Task statement: Copy out every record below, word for word.

Entries shown:
━━━━

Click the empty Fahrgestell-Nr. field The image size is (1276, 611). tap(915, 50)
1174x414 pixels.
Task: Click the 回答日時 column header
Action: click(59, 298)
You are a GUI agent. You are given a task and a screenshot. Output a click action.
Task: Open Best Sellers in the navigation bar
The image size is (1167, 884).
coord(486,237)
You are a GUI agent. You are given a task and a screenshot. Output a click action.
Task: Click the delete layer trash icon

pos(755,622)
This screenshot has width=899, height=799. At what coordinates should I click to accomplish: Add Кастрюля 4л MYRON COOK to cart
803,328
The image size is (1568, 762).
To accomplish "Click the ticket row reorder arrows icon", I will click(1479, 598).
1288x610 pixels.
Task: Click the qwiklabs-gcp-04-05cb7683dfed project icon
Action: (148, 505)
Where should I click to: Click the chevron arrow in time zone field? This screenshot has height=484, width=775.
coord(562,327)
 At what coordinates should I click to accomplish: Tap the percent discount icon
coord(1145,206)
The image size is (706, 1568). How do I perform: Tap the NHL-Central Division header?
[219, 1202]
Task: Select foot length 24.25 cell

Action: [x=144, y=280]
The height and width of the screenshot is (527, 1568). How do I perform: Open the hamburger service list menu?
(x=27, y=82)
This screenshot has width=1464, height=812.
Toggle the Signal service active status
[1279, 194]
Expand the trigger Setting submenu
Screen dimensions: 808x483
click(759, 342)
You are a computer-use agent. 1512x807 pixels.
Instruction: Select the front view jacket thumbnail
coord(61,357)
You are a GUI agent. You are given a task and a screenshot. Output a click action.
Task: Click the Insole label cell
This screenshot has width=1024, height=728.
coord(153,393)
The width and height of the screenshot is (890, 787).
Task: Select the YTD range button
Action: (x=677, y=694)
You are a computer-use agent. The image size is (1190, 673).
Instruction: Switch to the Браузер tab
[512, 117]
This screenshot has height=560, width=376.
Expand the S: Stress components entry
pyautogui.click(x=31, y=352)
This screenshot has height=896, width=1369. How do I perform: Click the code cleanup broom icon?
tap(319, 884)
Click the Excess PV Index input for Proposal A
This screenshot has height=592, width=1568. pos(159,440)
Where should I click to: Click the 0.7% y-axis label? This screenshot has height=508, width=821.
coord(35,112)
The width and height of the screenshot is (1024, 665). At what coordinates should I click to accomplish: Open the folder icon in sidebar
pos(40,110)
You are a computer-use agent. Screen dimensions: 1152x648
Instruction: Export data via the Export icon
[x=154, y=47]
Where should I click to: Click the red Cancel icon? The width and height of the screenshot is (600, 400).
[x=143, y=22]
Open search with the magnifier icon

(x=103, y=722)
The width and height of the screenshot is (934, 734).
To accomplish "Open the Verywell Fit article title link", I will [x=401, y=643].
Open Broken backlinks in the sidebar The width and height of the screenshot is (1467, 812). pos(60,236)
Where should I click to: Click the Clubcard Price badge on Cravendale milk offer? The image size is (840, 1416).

━━━━

Response area:
Click the empty Fahrgestell-Nr. field The image size is (1276, 611). tap(915, 50)
1174x414 pixels.
Task: Click the 回答日時 column header
Action: click(59, 298)
You are a GUI agent. You are given a task and a screenshot. Output a click action.
Task: Open Best Sellers in the navigation bar
The image size is (1167, 884).
coord(486,237)
You are a GUI agent. You are given a task and a screenshot. Output a click action.
Task: Click the delete layer trash icon

pos(755,622)
This screenshot has width=899, height=799. At what coordinates should I click to accomplish: Add Кастрюля 4л MYRON COOK to cart
803,328
The image size is (1568, 762).
To accomplish "Click the ticket row reorder arrows icon", I will click(1479, 598).
1288x610 pixels.
Task: Click the qwiklabs-gcp-04-05cb7683dfed project icon
Action: (148, 505)
Where should I click to: Click the chevron arrow in time zone field? This screenshot has height=484, width=775.
coord(562,327)
 At what coordinates should I click to accomplish: Tap the percent discount icon
coord(1145,206)
The image size is (706, 1568). How do I perform: Tap the NHL-Central Division header?
[219, 1202]
Task: Select foot length 24.25 cell

Action: [x=144, y=280]
The height and width of the screenshot is (527, 1568). How do I perform: Open the hamburger service list menu?
(x=27, y=82)
This screenshot has width=1464, height=812.
Toggle the Signal service active status
[1279, 194]
Expand the trigger Setting submenu
Screen dimensions: 808x483
click(759, 342)
You are a computer-use agent. 1512x807 pixels.
Instruction: Select the front view jacket thumbnail
coord(61,357)
You are a GUI agent. You are given a task and a screenshot. Output a click action.
Task: Click the Insole label cell
This screenshot has width=1024, height=728.
coord(153,393)
The width and height of the screenshot is (890, 787).
Task: Select the YTD range button
Action: (x=677, y=694)
You are a computer-use agent. The image size is (1190, 673).
Instruction: Switch to the Браузер tab
[512, 117]
This screenshot has height=560, width=376.
Expand the S: Stress components entry
pyautogui.click(x=31, y=352)
This screenshot has height=896, width=1369. How do I perform: Click the code cleanup broom icon?
tap(319, 884)
Click the Excess PV Index input for Proposal A
This screenshot has height=592, width=1568. pos(159,440)
Where should I click to: Click the 0.7% y-axis label? This screenshot has height=508, width=821.
coord(35,112)
The width and height of the screenshot is (1024, 665). At what coordinates should I click to accomplish: Open the folder icon in sidebar
pos(40,110)
You are a computer-use agent. Screen dimensions: 1152x648
Instruction: Export data via the Export icon
[x=154, y=47]
Where should I click to: Click the red Cancel icon? The width and height of the screenshot is (600, 400).
[x=143, y=22]
Open search with the magnifier icon

(x=103, y=722)
The width and height of the screenshot is (934, 734).
To accomplish "Open the Verywell Fit article title link", I will [x=401, y=643].
Open Broken backlinks in the sidebar The width and height of the screenshot is (1467, 812). pos(60,236)
Where should I click to: Click the Clubcard Price badge on Cravendale milk offer? The image size is (840, 1416).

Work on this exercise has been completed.